By adopting the Paris Agreement, nearly 200 countries agreed to jointly take actions to limit global temperature rising well below two degrees Celsius above pre-industrial levels, while pursuing efforts to keep global warming under 1.5 degree Celsius.
Details of how to implement the agreement, however, was left for further negotiations.
"The whole world is united in its commitment to the global goals embodied in the Paris Agreement, as well as to the means by which to achieve them," said Christiana Figueres, executive secretary of the United Nations Framework Convention on Climate Change, at the opening plenary of the new round of talks in Bonn, Germany.
"Now we must design the details of the path to the safe, prosperous, climate neutral future to which we all aspire," she said.
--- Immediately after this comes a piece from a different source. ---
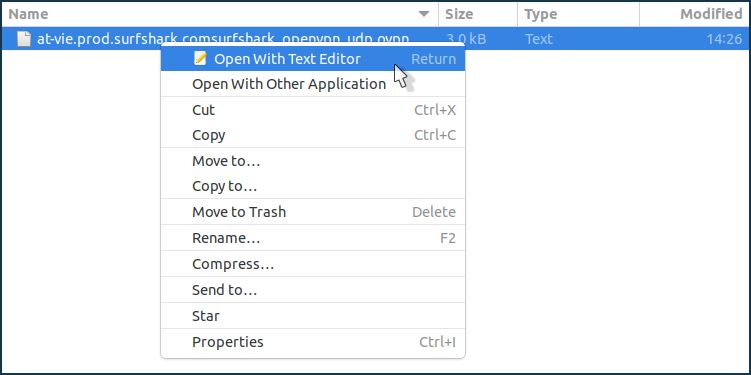Star the selected file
When officials leave Bonn in May 26, they are expected to have in their mind clearer pictures of various issues, including regular reviews and "ratchet up" of countries' climate actions and transparency of developed countries' financial support to developing countries.
Researches showed that even if all current climate action plans of countries were fully implemented, the world is on a path towards a temperature rising of about 3 degrees Celsius by the end of the century.
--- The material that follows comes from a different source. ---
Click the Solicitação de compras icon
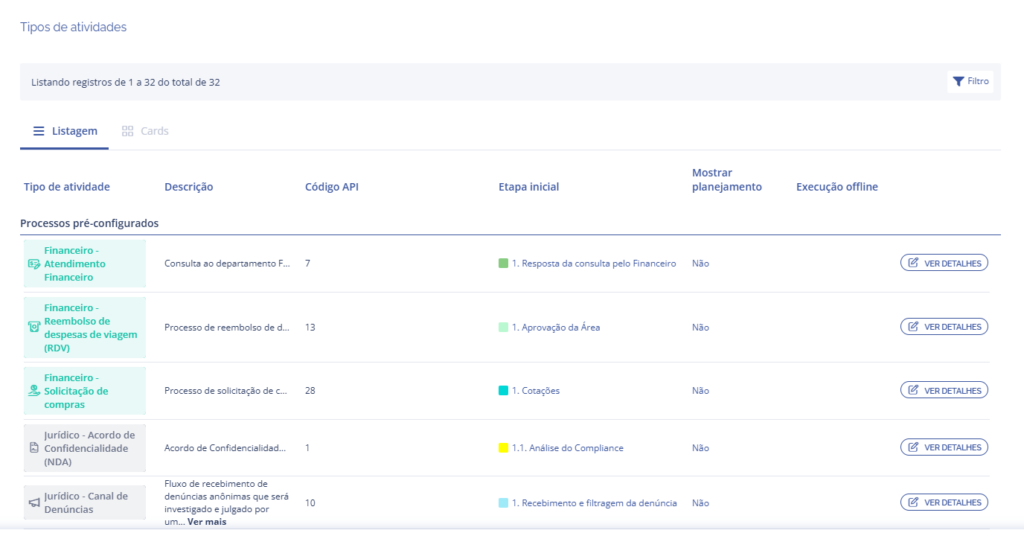Screen dimensions: 1024x533 point(33,391)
"We have no time to lose, because the world is waiting for us to implement the Paris Agreement," said Segolene Royal, French environment minister and president of the UN Climate Change Conference in Paris.
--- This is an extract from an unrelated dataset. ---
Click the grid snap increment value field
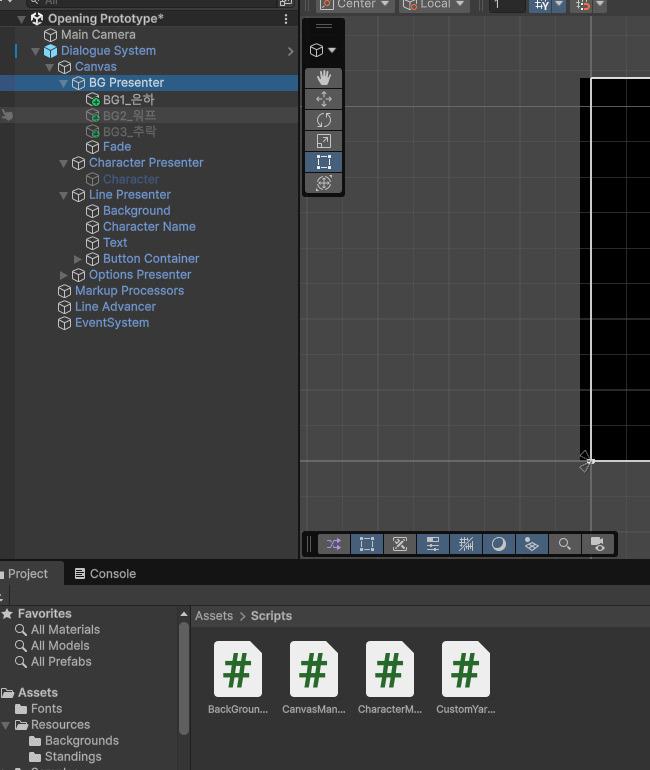This screenshot has width=650, height=770. (507, 5)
Figueres said she is confident that the pace of negotiations will be faster than in past years as countries now understand the threat of climate change and opportunities of transforming their economies.
A proof is the record number of countries which have already signed and ratified the Paris Agreement. Currently, 177 nations have signed the pact, 16 among them have completed their domestic ratification procedures.
However, analysts warned that old quarrels between the developed and developing countries might re-emerge despite an overall trend of collaboration.
In a press conference later on Monday, the European Union's chief negotiator Elina Bardram reiterated that the EU will not revise its targets of reducing carbon emissions by 20 percent by 2020 and at least 40 percent by 2030 compared with 1990 levels, targets which some developing countries and environment activists said were too low as the bloc had already reduced its emissions by 19 percent by 2013.
"The EU's 2030 climate and energy framework is a very very ambitious policy," she argued.
Financial support to developing countries is another hot topic of the negotiations.
On Monday, the BASIC group and a larger "G77+China" bloc which represents over 130 developing countries also urged developed countries to fulfill their 2009 commitment of providing 100 billion US dollars per year by 2020 to developing countries.
"For our endeavors to be achieved, enhanced and adequate financial and technology support as well as capacity building must be provided to allow for effective action both pre-2020 and beyond," said "G77+China" in a joint statement.
Salaheddine Mezouar, Morocco's Foreign Minister and incoming President of the UN Climate Change Conference in Marrakech told negotiators that he expected the annual climate summit in November to be an occasion when a road map for concrete and predictable provision of the 100-billion-U.S.-dollar would be prepared.